The records

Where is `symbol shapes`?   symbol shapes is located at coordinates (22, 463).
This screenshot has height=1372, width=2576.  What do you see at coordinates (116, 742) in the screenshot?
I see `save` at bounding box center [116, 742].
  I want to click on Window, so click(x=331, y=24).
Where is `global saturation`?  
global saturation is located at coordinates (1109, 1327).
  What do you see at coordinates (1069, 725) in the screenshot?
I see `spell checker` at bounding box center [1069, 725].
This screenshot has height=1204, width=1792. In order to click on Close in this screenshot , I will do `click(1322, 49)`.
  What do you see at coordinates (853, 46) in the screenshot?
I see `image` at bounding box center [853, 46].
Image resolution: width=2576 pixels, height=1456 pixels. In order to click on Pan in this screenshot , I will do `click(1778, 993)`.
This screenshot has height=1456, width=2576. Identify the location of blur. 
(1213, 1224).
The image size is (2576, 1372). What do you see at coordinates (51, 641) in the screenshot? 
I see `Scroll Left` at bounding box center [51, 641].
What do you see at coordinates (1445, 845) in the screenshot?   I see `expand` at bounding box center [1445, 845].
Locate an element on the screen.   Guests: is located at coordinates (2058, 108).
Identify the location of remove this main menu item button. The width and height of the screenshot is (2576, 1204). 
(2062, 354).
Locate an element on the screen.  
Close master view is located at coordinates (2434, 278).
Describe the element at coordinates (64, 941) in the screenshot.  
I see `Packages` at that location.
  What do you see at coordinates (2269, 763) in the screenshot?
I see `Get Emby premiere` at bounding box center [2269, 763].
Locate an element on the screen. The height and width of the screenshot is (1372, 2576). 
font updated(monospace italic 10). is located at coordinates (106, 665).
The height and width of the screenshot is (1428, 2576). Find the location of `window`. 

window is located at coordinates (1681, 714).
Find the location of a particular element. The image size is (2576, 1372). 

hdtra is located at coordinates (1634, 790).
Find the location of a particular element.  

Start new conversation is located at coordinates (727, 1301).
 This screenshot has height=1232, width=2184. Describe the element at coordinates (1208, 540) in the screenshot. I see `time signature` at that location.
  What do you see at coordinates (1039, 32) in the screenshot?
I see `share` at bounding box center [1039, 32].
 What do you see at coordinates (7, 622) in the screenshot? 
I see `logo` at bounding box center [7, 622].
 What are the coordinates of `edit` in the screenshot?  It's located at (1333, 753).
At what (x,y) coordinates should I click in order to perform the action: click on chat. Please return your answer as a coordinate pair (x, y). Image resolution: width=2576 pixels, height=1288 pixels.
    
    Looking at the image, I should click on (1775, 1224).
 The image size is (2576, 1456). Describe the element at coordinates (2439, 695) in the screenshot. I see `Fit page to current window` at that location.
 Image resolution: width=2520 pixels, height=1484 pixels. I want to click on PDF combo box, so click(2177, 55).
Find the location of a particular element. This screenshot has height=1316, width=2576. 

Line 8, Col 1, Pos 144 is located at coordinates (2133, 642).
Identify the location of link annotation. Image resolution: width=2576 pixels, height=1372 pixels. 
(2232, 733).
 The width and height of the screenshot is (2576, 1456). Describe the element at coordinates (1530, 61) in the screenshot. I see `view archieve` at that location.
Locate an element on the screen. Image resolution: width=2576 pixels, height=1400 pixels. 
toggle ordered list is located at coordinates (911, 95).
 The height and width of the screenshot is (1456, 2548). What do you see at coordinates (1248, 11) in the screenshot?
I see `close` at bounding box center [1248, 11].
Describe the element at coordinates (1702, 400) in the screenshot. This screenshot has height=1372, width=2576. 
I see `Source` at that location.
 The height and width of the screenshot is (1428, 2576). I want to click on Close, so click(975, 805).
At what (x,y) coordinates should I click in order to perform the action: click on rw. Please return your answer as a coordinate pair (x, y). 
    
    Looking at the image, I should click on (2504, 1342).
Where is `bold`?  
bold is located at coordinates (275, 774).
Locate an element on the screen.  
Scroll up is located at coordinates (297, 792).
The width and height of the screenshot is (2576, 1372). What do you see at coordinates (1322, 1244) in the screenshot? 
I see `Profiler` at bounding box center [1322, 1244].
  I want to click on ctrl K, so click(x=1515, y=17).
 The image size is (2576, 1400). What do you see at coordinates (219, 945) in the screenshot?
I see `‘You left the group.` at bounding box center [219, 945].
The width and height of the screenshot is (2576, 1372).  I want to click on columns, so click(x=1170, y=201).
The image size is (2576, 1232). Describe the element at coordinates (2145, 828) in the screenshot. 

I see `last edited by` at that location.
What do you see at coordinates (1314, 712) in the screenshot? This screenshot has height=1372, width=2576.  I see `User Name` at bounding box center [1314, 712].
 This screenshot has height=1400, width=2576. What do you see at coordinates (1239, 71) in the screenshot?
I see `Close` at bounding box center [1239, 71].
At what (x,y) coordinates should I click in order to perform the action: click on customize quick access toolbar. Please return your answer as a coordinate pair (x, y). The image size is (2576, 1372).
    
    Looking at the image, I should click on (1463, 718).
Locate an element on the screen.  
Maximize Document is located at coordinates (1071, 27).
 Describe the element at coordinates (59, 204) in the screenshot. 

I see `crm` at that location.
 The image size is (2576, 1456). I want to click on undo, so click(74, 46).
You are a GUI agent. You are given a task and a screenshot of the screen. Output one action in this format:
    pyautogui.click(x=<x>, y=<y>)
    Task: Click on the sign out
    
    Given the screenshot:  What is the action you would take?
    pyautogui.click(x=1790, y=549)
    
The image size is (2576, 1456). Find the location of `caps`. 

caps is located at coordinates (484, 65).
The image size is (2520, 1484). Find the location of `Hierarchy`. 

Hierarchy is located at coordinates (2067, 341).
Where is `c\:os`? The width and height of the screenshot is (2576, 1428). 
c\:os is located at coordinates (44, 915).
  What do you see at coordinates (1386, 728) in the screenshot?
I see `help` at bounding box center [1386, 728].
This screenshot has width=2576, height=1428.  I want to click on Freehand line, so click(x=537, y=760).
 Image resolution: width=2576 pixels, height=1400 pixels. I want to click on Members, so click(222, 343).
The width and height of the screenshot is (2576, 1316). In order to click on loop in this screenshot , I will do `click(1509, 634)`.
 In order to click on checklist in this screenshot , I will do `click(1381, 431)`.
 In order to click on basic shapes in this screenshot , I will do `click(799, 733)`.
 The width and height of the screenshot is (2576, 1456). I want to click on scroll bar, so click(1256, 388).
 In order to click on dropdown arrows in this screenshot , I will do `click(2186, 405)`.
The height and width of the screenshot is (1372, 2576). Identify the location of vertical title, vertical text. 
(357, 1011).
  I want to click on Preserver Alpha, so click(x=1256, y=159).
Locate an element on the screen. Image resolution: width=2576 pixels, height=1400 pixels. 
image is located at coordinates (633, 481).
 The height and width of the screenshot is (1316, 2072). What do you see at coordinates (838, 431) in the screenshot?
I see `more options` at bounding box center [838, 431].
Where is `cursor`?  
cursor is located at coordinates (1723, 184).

Task to carry out
Pull out every line of the material above that contains the word "Please", treating uppercase and lowercase as different.

Solution to this problem
At what (x,y) coordinates should I click in order to perform the action: click on chat. Please return your answer as a coordinate pair (x, y). Image resolution: width=2576 pixels, height=1288 pixels.
At what (x,y) coordinates should I click in order to perform the action: click on rw. Please return your answer as a coordinate pair (x, y). 
At what (x,y) coordinates should I click in order to perform the action: click on customize quick access toolbar. Please return your answer as a coordinate pair (x, y). The image size is (2576, 1372).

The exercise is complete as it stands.